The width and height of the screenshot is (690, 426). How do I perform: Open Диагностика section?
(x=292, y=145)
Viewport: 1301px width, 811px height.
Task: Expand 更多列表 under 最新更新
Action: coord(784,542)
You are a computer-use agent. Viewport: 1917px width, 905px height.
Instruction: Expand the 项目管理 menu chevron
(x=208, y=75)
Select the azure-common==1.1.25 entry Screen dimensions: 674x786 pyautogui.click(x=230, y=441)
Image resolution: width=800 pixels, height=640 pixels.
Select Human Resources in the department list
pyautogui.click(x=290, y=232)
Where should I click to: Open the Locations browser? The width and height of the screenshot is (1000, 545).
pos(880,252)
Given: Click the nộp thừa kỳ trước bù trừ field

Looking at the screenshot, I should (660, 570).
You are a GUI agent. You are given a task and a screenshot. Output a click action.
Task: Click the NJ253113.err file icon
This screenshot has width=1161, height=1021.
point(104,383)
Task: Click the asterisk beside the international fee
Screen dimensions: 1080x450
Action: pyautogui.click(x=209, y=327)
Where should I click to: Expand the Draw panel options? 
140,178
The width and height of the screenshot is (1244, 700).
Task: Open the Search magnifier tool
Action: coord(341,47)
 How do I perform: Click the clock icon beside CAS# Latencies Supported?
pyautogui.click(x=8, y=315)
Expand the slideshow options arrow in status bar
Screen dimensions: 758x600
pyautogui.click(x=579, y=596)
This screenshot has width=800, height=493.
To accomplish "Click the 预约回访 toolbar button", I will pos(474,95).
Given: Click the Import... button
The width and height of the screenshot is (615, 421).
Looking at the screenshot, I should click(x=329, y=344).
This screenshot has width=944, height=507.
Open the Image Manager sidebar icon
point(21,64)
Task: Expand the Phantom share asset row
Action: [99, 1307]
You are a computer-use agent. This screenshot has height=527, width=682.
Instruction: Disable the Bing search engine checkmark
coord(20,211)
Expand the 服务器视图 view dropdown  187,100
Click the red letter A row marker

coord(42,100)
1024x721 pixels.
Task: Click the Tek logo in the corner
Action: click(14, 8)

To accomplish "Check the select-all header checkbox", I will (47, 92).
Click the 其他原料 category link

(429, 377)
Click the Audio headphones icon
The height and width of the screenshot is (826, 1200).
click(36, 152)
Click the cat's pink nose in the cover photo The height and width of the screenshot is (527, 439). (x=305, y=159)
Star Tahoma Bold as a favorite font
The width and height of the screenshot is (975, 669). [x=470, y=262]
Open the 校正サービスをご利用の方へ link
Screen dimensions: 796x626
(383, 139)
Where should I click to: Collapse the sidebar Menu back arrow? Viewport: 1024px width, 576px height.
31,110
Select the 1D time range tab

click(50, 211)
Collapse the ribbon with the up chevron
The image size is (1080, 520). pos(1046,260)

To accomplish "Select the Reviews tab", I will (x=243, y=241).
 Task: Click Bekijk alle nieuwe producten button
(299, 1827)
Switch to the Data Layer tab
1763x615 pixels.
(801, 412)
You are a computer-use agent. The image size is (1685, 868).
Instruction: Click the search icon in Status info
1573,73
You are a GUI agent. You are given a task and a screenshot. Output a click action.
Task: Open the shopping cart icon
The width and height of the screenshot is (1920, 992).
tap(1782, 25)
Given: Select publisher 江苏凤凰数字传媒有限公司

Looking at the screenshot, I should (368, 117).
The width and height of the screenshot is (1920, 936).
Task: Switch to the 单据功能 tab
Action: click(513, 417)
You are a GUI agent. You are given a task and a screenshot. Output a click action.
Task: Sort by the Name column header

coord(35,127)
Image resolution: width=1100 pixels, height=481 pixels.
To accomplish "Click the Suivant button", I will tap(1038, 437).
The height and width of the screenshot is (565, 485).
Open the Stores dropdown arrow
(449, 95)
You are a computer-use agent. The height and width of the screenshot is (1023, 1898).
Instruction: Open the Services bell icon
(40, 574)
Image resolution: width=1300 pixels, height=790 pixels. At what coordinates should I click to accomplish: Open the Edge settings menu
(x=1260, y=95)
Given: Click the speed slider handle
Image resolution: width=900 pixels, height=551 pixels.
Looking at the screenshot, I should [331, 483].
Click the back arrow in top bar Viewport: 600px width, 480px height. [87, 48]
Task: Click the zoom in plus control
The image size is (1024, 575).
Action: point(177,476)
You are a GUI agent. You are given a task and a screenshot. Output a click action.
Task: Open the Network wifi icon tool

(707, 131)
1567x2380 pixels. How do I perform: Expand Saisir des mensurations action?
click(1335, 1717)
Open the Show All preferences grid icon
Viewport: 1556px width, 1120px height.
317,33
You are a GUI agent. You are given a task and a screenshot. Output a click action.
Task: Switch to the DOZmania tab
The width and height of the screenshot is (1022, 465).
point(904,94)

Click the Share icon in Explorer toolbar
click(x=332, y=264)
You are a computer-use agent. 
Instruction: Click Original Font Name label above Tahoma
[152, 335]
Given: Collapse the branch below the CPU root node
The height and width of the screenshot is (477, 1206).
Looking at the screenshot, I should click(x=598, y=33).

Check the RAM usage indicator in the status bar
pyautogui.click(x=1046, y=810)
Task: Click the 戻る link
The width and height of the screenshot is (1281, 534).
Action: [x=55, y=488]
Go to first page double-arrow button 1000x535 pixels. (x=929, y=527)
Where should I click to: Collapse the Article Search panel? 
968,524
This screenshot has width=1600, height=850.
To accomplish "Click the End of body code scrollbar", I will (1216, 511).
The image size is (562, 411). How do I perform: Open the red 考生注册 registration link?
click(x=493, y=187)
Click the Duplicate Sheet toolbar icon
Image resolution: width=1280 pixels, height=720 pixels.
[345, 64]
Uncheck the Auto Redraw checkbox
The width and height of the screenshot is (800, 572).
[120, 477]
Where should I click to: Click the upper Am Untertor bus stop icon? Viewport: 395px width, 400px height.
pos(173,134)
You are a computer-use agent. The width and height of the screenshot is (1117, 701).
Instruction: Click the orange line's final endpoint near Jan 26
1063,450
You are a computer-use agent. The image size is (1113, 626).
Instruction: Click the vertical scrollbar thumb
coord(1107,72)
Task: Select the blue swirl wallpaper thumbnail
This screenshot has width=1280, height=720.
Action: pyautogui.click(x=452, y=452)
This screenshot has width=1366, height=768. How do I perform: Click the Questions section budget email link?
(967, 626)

• EXERCISE INSTRUCTIONS
Set the data above down again in full, exactly as it reads.

• ANSWER BELOW
The width and height of the screenshot is (690, 426). How do I perform: Open Диагностика section?
(x=292, y=145)
Viewport: 1301px width, 811px height.
Task: Expand 更多列表 under 最新更新
Action: coord(784,542)
You are a computer-use agent. Viewport: 1917px width, 905px height.
Instruction: Expand the 项目管理 menu chevron
(x=208, y=75)
Select the azure-common==1.1.25 entry Screen dimensions: 674x786 pyautogui.click(x=230, y=441)
Image resolution: width=800 pixels, height=640 pixels.
Select Human Resources in the department list
pyautogui.click(x=290, y=232)
Where should I click to: Open the Locations browser? The width and height of the screenshot is (1000, 545).
pos(880,252)
Given: Click the nộp thừa kỳ trước bù trừ field

Looking at the screenshot, I should (660, 570).
You are a GUI agent. You are given a task and a screenshot. Output a click action.
Task: Click the NJ253113.err file icon
This screenshot has width=1161, height=1021.
point(104,383)
Task: Click the asterisk beside the international fee
Screen dimensions: 1080x450
Action: pyautogui.click(x=209, y=327)
Where should I click to: Expand the Draw panel options? 
140,178
The width and height of the screenshot is (1244, 700).
Task: Open the Search magnifier tool
Action: coord(341,47)
 How do I perform: Click the clock icon beside CAS# Latencies Supported?
pyautogui.click(x=8, y=315)
Expand the slideshow options arrow in status bar
Screen dimensions: 758x600
pyautogui.click(x=579, y=596)
This screenshot has width=800, height=493.
To accomplish "Click the 预约回访 toolbar button", I will pos(474,95).
Given: Click the Import... button
The width and height of the screenshot is (615, 421).
Looking at the screenshot, I should click(x=329, y=344).
This screenshot has width=944, height=507.
Open the Image Manager sidebar icon
point(21,64)
Task: Expand the Phantom share asset row
Action: [99, 1307]
You are a computer-use agent. This screenshot has height=527, width=682.
Instruction: Disable the Bing search engine checkmark
coord(20,211)
Expand the 服务器视图 view dropdown  187,100
Click the red letter A row marker

coord(42,100)
1024x721 pixels.
Task: Click the Tek logo in the corner
Action: click(14, 8)

To accomplish "Check the select-all header checkbox", I will (47, 92).
Click the 其他原料 category link

(429, 377)
Click the Audio headphones icon
The height and width of the screenshot is (826, 1200).
click(36, 152)
Click the cat's pink nose in the cover photo The height and width of the screenshot is (527, 439). (x=305, y=159)
Star Tahoma Bold as a favorite font
The width and height of the screenshot is (975, 669). [x=470, y=262]
Open the 校正サービスをご利用の方へ link
Screen dimensions: 796x626
(383, 139)
Where should I click to: Collapse the sidebar Menu back arrow? Viewport: 1024px width, 576px height.
31,110
Select the 1D time range tab

click(50, 211)
Collapse the ribbon with the up chevron
The image size is (1080, 520). pos(1046,260)

To accomplish "Select the Reviews tab", I will (x=243, y=241).
 Task: Click Bekijk alle nieuwe producten button
(299, 1827)
Switch to the Data Layer tab
1763x615 pixels.
(801, 412)
You are a computer-use agent. The image size is (1685, 868).
Instruction: Click the search icon in Status info
1573,73
You are a GUI agent. You are given a task and a screenshot. Output a click action.
Task: Open the shopping cart icon
The width and height of the screenshot is (1920, 992).
tap(1782, 25)
Given: Select publisher 江苏凤凰数字传媒有限公司

Looking at the screenshot, I should (368, 117).
The width and height of the screenshot is (1920, 936).
Task: Switch to the 单据功能 tab
Action: click(513, 417)
You are a GUI agent. You are given a task and a screenshot. Output a click action.
Task: Sort by the Name column header

coord(35,127)
Image resolution: width=1100 pixels, height=481 pixels.
To accomplish "Click the Suivant button", I will tap(1038, 437).
The height and width of the screenshot is (565, 485).
Open the Stores dropdown arrow
(449, 95)
You are a computer-use agent. The height and width of the screenshot is (1023, 1898).
Instruction: Open the Services bell icon
(40, 574)
Image resolution: width=1300 pixels, height=790 pixels. At what coordinates should I click to accomplish: Open the Edge settings menu
(x=1260, y=95)
Given: Click the speed slider handle
Image resolution: width=900 pixels, height=551 pixels.
Looking at the screenshot, I should [331, 483].
Click the back arrow in top bar Viewport: 600px width, 480px height. [87, 48]
Task: Click the zoom in plus control
The image size is (1024, 575).
Action: point(177,476)
You are a GUI agent. You are given a task and a screenshot. Output a click action.
Task: Open the Network wifi icon tool

(707, 131)
1567x2380 pixels. How do I perform: Expand Saisir des mensurations action?
click(1335, 1717)
Open the Show All preferences grid icon
Viewport: 1556px width, 1120px height.
317,33
You are a GUI agent. You are given a task and a screenshot. Output a click action.
Task: Switch to the DOZmania tab
The width and height of the screenshot is (1022, 465).
point(904,94)

Click the Share icon in Explorer toolbar
click(x=332, y=264)
You are a computer-use agent. 
Instruction: Click Original Font Name label above Tahoma
[152, 335]
Given: Collapse the branch below the CPU root node
The height and width of the screenshot is (477, 1206).
Looking at the screenshot, I should click(x=598, y=33).

Check the RAM usage indicator in the status bar
pyautogui.click(x=1046, y=810)
Task: Click the 戻る link
The width and height of the screenshot is (1281, 534).
Action: [x=55, y=488]
Go to first page double-arrow button 1000x535 pixels. (x=929, y=527)
Where should I click to: Collapse the Article Search panel? 
968,524
This screenshot has width=1600, height=850.
To accomplish "Click the End of body code scrollbar", I will (1216, 511).
The image size is (562, 411). How do I perform: Open the red 考生注册 registration link?
click(x=493, y=187)
Click the Duplicate Sheet toolbar icon
Image resolution: width=1280 pixels, height=720 pixels.
[345, 64]
Uncheck the Auto Redraw checkbox
The width and height of the screenshot is (800, 572).
[120, 477]
Where should I click to: Click the upper Am Untertor bus stop icon? Viewport: 395px width, 400px height.
pos(173,134)
You are a computer-use agent. The width and height of the screenshot is (1117, 701).
Instruction: Click the orange line's final endpoint near Jan 26
1063,450
You are a computer-use agent. The image size is (1113, 626).
Instruction: Click the vertical scrollbar thumb
coord(1107,72)
Task: Select the blue swirl wallpaper thumbnail
This screenshot has width=1280, height=720.
Action: pyautogui.click(x=452, y=452)
This screenshot has width=1366, height=768. How do I perform: Click the Questions section budget email link?
(967, 626)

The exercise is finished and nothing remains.